WHAT TO PRODUCE:
Extract from the records below every line that contains the string "Switch".

====

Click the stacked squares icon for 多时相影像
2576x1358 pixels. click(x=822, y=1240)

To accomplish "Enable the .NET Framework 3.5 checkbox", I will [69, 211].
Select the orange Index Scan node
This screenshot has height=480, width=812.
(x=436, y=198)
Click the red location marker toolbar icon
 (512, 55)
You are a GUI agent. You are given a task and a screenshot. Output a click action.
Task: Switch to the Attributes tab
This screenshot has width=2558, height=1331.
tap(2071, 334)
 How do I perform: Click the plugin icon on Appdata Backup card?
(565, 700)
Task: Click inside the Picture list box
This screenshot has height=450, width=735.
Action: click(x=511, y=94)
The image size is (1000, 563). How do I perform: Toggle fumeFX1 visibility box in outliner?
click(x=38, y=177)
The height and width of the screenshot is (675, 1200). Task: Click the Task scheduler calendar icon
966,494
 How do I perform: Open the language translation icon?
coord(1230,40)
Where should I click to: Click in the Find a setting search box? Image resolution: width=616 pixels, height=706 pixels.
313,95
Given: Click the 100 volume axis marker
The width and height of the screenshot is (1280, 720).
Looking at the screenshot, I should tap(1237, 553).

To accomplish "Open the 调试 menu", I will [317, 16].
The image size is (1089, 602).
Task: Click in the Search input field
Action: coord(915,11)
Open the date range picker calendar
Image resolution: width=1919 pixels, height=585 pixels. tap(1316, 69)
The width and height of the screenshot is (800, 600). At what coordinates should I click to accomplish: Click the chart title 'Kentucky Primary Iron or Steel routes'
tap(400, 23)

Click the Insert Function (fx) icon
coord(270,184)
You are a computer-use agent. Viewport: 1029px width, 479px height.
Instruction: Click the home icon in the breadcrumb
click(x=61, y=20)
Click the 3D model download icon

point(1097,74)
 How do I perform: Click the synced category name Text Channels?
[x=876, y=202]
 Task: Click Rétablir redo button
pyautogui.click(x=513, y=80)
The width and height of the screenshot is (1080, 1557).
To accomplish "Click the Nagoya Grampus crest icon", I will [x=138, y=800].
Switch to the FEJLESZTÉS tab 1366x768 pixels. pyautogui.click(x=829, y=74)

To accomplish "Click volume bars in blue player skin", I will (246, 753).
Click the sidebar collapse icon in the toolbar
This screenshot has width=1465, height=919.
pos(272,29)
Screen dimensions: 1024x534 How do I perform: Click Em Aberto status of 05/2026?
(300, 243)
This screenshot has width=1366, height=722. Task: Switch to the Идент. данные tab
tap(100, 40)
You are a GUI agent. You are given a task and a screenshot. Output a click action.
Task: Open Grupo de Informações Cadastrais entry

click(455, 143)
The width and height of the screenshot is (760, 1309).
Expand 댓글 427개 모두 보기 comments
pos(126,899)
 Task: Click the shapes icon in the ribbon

====

TASK RESPONSE:
Task: Switch to the Attributes tab
Switch to the FEJLESZTÉS tab 1366x768 pixels. pyautogui.click(x=829, y=74)
This screenshot has width=1366, height=722. Task: Switch to the Идент. данные tab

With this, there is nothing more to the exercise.